Biasanya, pemanfaatan mangrove sebagai bahan dasar pewarna dalam industri tekstil dikembangkan melalui kegiatan-kegiatan pengembangan kapasitas. Salah satu gerakan pengembangan kapasitas masyarakat tersebut dilakukan di Surabaya oleh Lulut Sri Yuliani, pemilik dari Batik Seru dan pencetus Koperasi Usaha Kecil Menengah (UKM) Griya Karya Tiara Kusuma. Kegiatan pengembangan kapasitas ini bertujuan untuk mempromosikan dan mendistribusikan produk-produk mangrove yang dihasilkan oleh warga setempat, termasuk batik mangrove. Berawal dari keresahannya terhadap kerusakan ekosistem mangrove, Lulut bersama masyarakat memulai gerakan penyelamatan mangrove dengan melakukan berbagai kegiatan rehabilitasi mangrove dan pengenalan manfaat mangrove sebagai pewarna alami batik yang ramah lingkungan. Melalui  kegiatan tersebut, Lulut berhasil memberdayakan banyak orang untuk terlibat dalam upaya konservasi dan pelestarian lingkungan. Selain itu, sejak 2007 hingga saat ini, setidaknya sudah terdapat 2.017 ragam motif batik mangrove, seperti bunga, daun, untaian buah, serta makhluk hidup yang tinggal di dalamnya, seperti ikan, kepiting, dan udang, yang telah dikembangkan oleh Lulut (Kurniawati, 2015).
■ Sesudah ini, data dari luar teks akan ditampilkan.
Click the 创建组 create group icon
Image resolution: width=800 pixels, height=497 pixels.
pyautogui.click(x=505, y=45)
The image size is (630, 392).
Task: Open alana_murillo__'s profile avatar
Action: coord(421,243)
Gambar 2. Proses pembuatan batik tulis bertema mangrove oleh pengrajin dan kader lingkungan di Kecamatan Rungkut, Surabaya. Foto: Pertrus Riski

Mangrove dengan potensi pemanfaatannya sebagai bahan pewarna dapat ditemukan di seluruh Indonesia. Sayangnya, pemanfaatannya secara komersial masih terbatas. Berbagai kajian dan gerakan peningkatan masyarakat terkait pemanfaatan mangrove sebagai bahan pewarna kain batik diharapkan dapat memberikan kontribusi terhadap pemanfaatan mangrove sebagai alternatif sumber pewarna dalam industri tekstil batik atau bahkan lebih jauh lagi, misalnya untuk keseluruhan industri tekstil. Nantinya, upaya-upaya pemanfaatan mangrove yang berkelanjutan ini akan dapat mendukung Indonesia dalam mencapai Pembangunan Rendah Karbon dan Ekonomi Hijau yang telah dicita-citakan.

DAFTAR PUSTAKA

CHAPMAN, V. 1970. Mangrove phytosociology. Tropical Ecology, 11, 1-19.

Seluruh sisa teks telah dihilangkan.